Ford has recalled 1.38 million cars in North America on Wednesday for a steering wheel bolt issue, according to USA Today.
Steering wheel bolts that were improperly affixed could be loose and could lead to the steering wheel detaching from the steering column, Ford said. The recall covers the 2014 through 2018 Ford Fusion and Lincoln MKZ models.
“In affected vehicles, the steering wheel bolt may not maintain torque, allowing the bolt to loosen over time, and if not serviced, a steering wheel could potentially detach and lead to a loss of steering control and increased risk of a crash,” Ford wrote in a press release.
The affected vehicles were built at the Hermosillo Assembly plant in Mexico from July 25, 2013 to March 5, 2018 and at the Flat Rock Assembly plant in Flat Rock, Mich. from Aug. 6, 2013 to Feb. 29, 2016. Two accidents with one injury have been reported in connection with the steering wheel bolts.
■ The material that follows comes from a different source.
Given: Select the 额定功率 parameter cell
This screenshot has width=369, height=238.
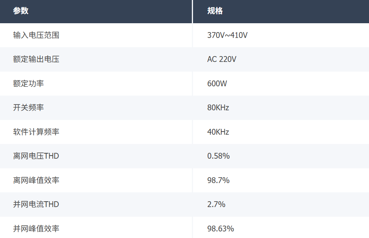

The company will replace the steering wheel bolt for free, swapping it out for “a longer bolt with more robust thread engagement and larger nylon patch placed properly for proper torque retention,” Ford said. In total 1.3 million vehicles in the United States are affected, as well as about 62,000 vehicles in Canada and about 14,000 vehicles in Mexico.
A second recall announced on Wednesday affects about 6,000 vehicles: the 2013-16 Ford Focus cars with 1.0-liter Fox GTDI engine and B6 manual transmission and 2013-15 Ford Fusions with 1.6-liter GTDI engine and B6 manual transmission have a potential for clutch plate fracture with risk of fire. While no fires, accidents, or injuries have been reported so far, Ford found that premature clutch lining wear might lead to a cracked pressure plate, which could potentially allow transmission fluid to leak and catch fire.
Fusion owners may bring their cars to Ford to have the clutch assembly replaced, while Focus owners will receive a software patch which will prevent prolonged clutch slip and alert the owner if a replacement is needed.